Shopping Carbon Calculator
Estimate the annual CO2 emissions generated by your clothing, electronics, and general goods purchases. Use this when auditing your consumer lifestyle's environmental impact.
About this calculator
Consumer goods carry a significant carbon cost through manufacturing, shipping, and packaging. This calculator converts your monthly spending into an estimated annual CO2 output using category-specific emission intensity factors. Clothing is assigned a factor of 0.5 kg CO2 per dollar, reflecting energy-intensive textile production. Electronics carry a factor of 0.3 kg CO2 per dollar, and other goods 0.2 kg CO2 per dollar. The formula is: Annual CO2 = (clothing × 0.5 + electronics × 0.3 + other × 0.2) × 12. Multiplying by 12 converts the monthly estimate into a yearly total. These factors are average approximations and actual emissions vary by supply chain, material, and country of manufacture.
How to use
Suppose you spend $150/month on clothing, $80/month on electronics, and $60/month on other goods. Step 1 — compute the monthly weighted sum: (150 × 0.5) + (80 × 0.3) + (60 × 0.2) = 75 + 24 + 12 = 111 kg CO2/month. Step 2 — multiply by 12 to annualise: 111 × 12 = 1,332 kg CO2 per year. That is roughly 1.3 tonnes of CO2 attributable to your shopping habits annually.
Frequently asked questions
How does clothing spending translate into carbon emissions?
Every dollar spent on clothing represents energy used in fiber production, dyeing, cutting, sewing, and global shipping. This calculator uses a factor of 0.5 kg CO2 per dollar as a weighted average across fast fashion and mid-range apparel. Buying secondhand or choosing natural, locally made garments can reduce this figure substantially. The factor is an approximation; luxury or heavily processed synthetics may carry higher real-world footprints.

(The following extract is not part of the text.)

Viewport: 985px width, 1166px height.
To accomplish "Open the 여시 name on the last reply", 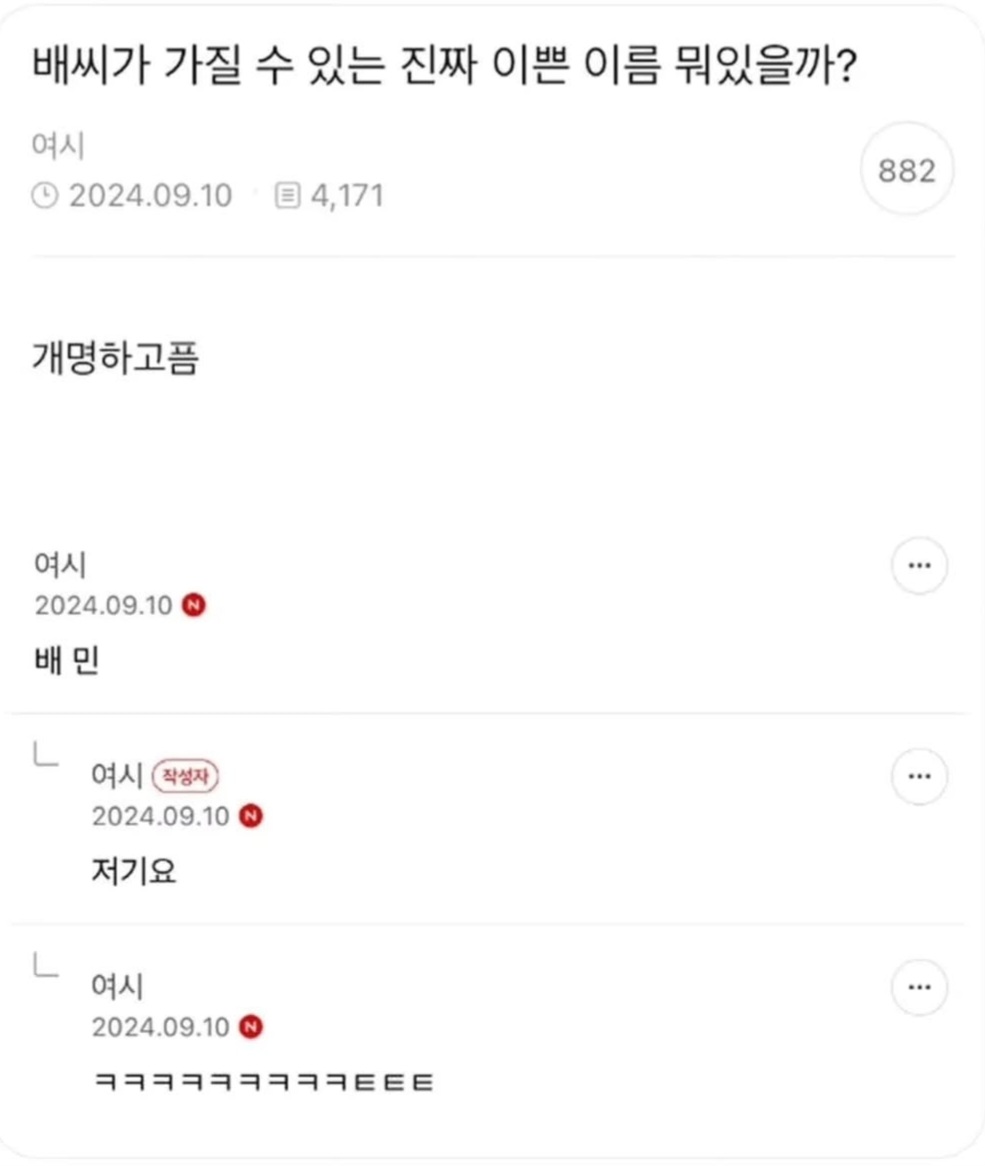I will point(117,986).
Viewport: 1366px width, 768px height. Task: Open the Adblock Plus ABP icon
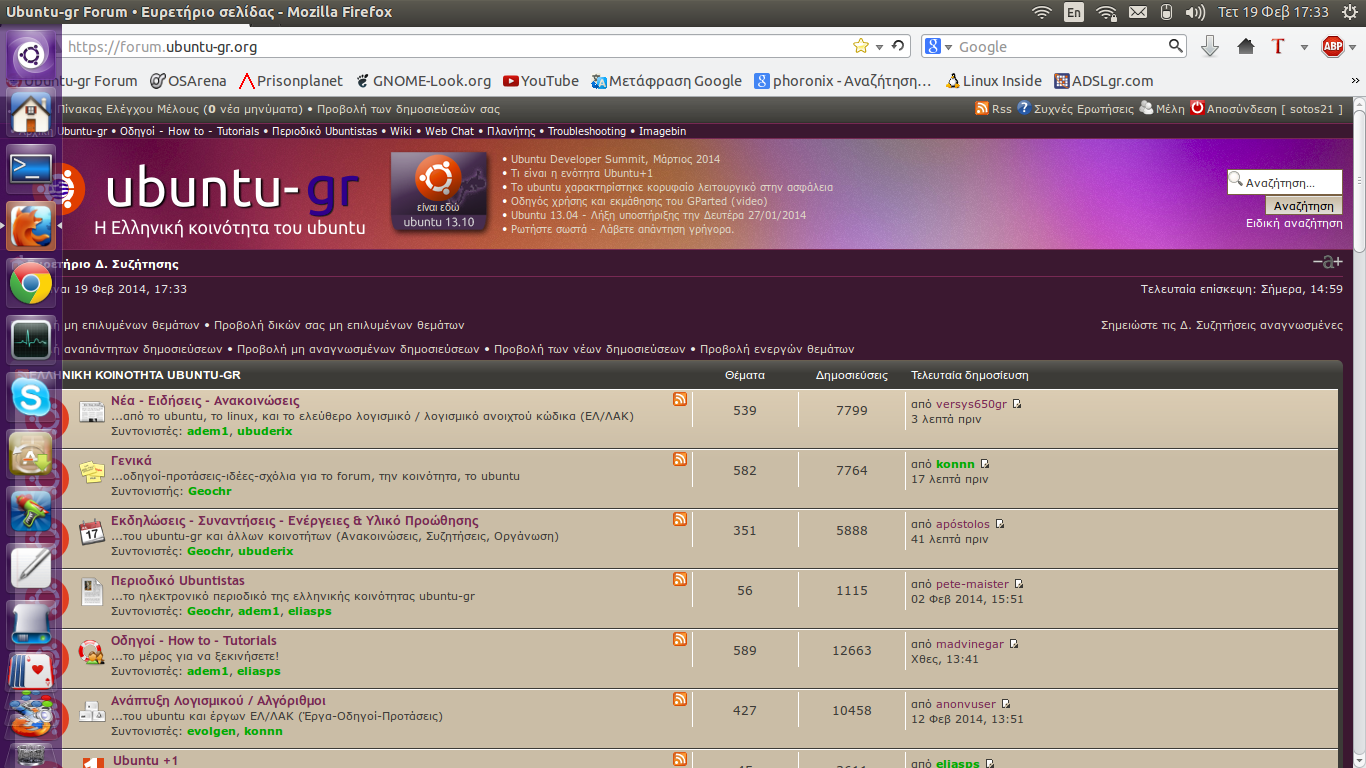point(1332,47)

Why do electronics have a lower emission factor than clothing in this calculator?
Electronics are assigned 0.3 kg CO2 per dollar compared to clothing's 0.5, reflecting the higher retail price-to-weight ratio of electronic goods. A smartphone costs hundreds of dollars but weighs only a few hundred grams, so each dollar buys less physical material and its associated emissions. However, electronics still carry a significant lifetime footprint through rare-earth mineral mining and e-waste. Extending device lifespan by even one year meaningfully reduces your annual electronics footprint.
When should I use a shopping carbon calculator instead of a general carbon footprint calculator?
Use a shopping-specific calculator when you want to isolate and understand the consumer goods component of your footprint rather than reviewing transport or energy use. It is particularly useful before major shopping seasons or when evaluating a lifestyle change such as adopting a capsule wardrobe or switching to refurbished electronics. A general footprint calculator will aggregate all categories, which can obscure which specific behaviour has the most leverage for reduction.